While the immediate response to COVID-19 seems all-consuming, we still need to think of this pandemic in phases. There’s what we must do “now” to manage business continuity, what we must do “next” to prepare for the new normal and the need to accelerate digital transformation, and what we must do “beyond” COVID-19 to be in a position to create value for the longer term. China’s recovery provides a critical lesson: you need all three tracks of strategy under way to be prepared for each time horizon. Because if you don’t work in parallel, you risk being left behind.

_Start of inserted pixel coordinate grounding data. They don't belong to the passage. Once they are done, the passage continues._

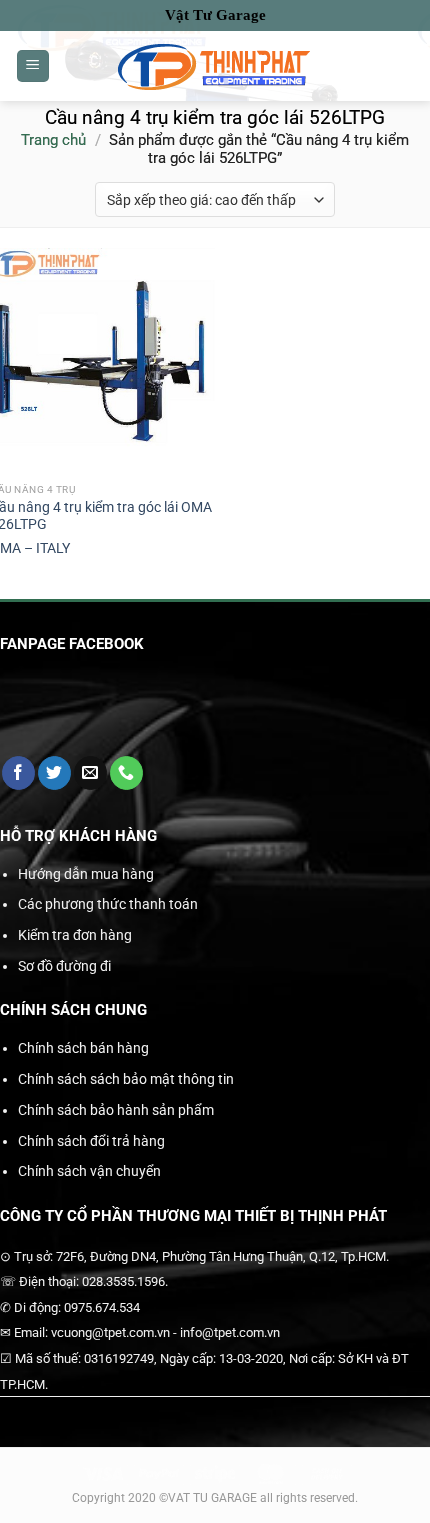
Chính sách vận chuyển (89, 1171)
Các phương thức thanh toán (108, 904)
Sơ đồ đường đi (64, 966)
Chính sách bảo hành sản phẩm (116, 1110)
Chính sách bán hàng (83, 1048)
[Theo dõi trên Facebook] (18, 773)
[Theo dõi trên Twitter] (54, 773)
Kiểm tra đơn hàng (75, 935)
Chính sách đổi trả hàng (91, 1141)
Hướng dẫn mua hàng (86, 874)
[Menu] (33, 66)
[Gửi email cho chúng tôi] (90, 773)
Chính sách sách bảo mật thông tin (126, 1079)
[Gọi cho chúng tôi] (126, 773)
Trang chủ (53, 140)
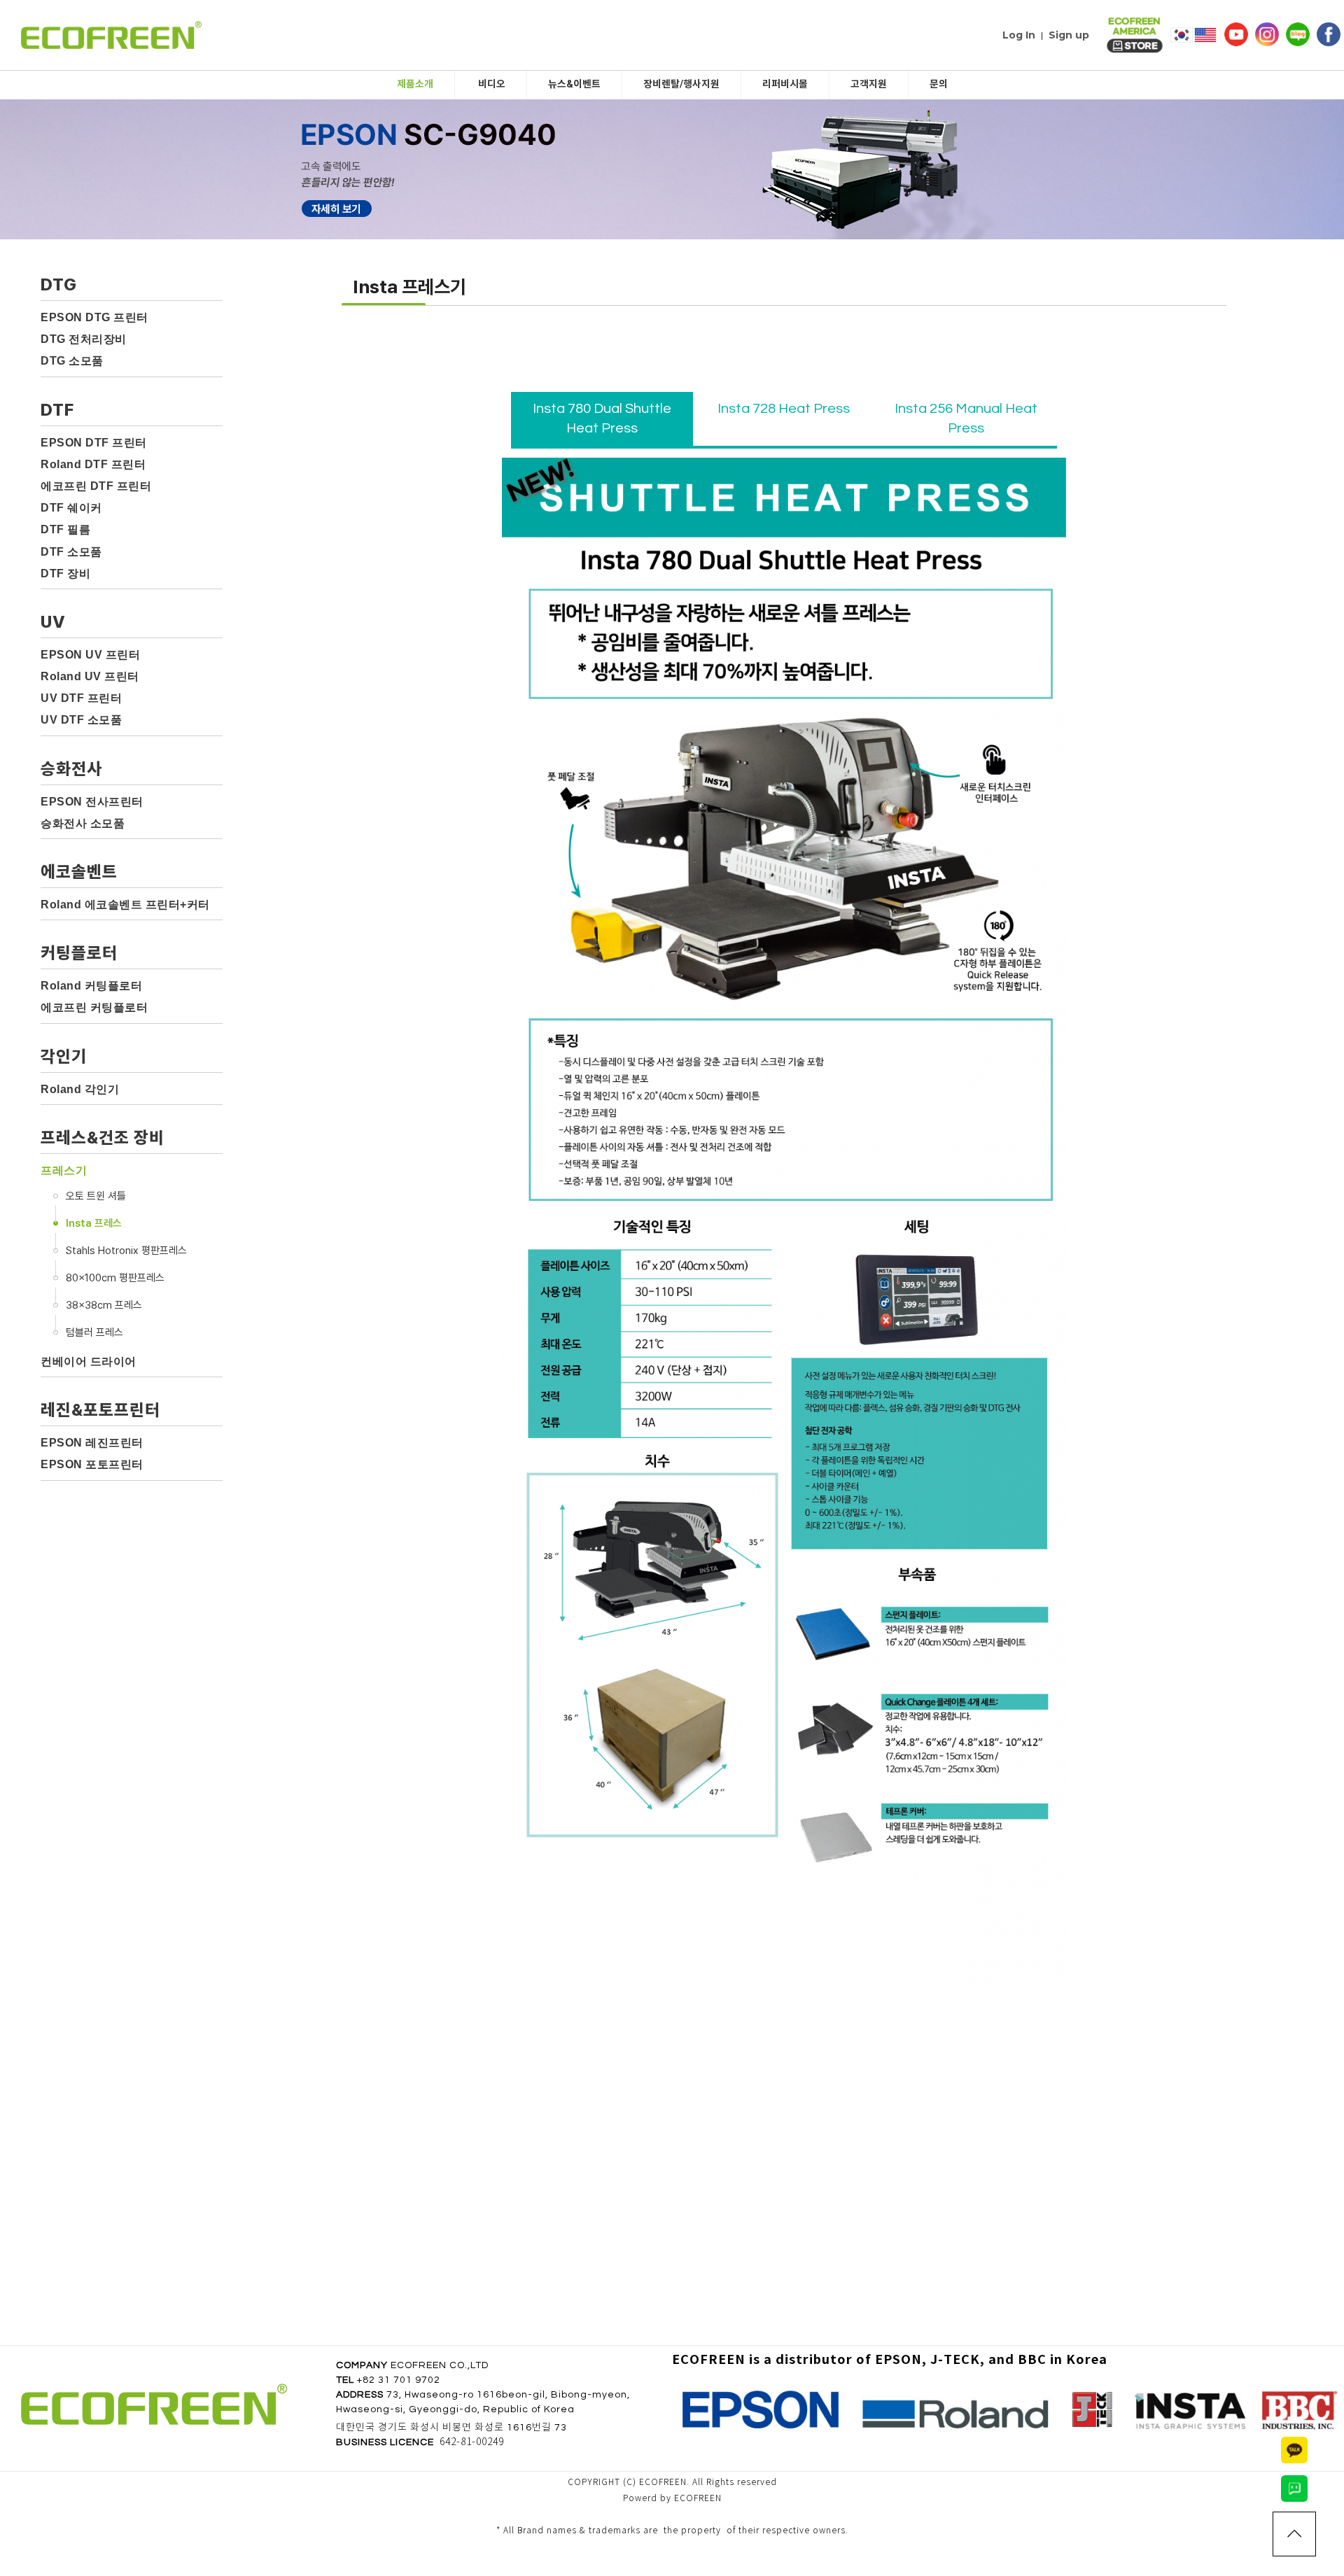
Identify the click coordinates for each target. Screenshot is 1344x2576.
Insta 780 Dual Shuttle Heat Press (602, 419)
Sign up (1069, 35)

The problem? Reimagining your customer strategy is challenging enough when consumer behavior is stable and predictable; it’s exponentially more difficult when the way we live, eat, and shop is changing rapidly and radically. So, what do we know? The EY Future Consumer Index finds four segments emerging:
- 35 % of people are in what we call “save and stockpile,” worried about their families and pessimistic about COVID-19’s long-term effects
- 27% have “cut deep,” reducing spending across all categories
- 26% are “stay calm, carry on,” with largely unchanged spending habits
- 11% are “hibernate and spend,” best positioned to cope, optimistic about the future, and spending more
Consumer spending expectations
So, these are the immediate changes. But we know the pandemic is also forcing a reassessment of values, habits and consumption patterns, and many of these won’t reverse. While the EY Index finds a majority of consumers expect spending to be the same or more after the COVID-19 crisis (31% expect spending to be unchanged, 25% plan to spend more in areas important to them, and 9% intend to spend more across the board), more than a third plan to spend less – and 13% of all consumers plan to make deep cuts.
Add to this mix a host of other changes, from greater working from home accelerating e-commerce and shifting attitudes to digital privacy, and the priority is clear. Leaders need to quickly re-think digital transformation agendas to ensure brands are positioned correctly, that they are building foundations for lasting relationships with consumers, and using data and technology to help understand new levers for continuous and dynamic optimization. It’s too late to undertake this work when the consumer environment seems more predictable.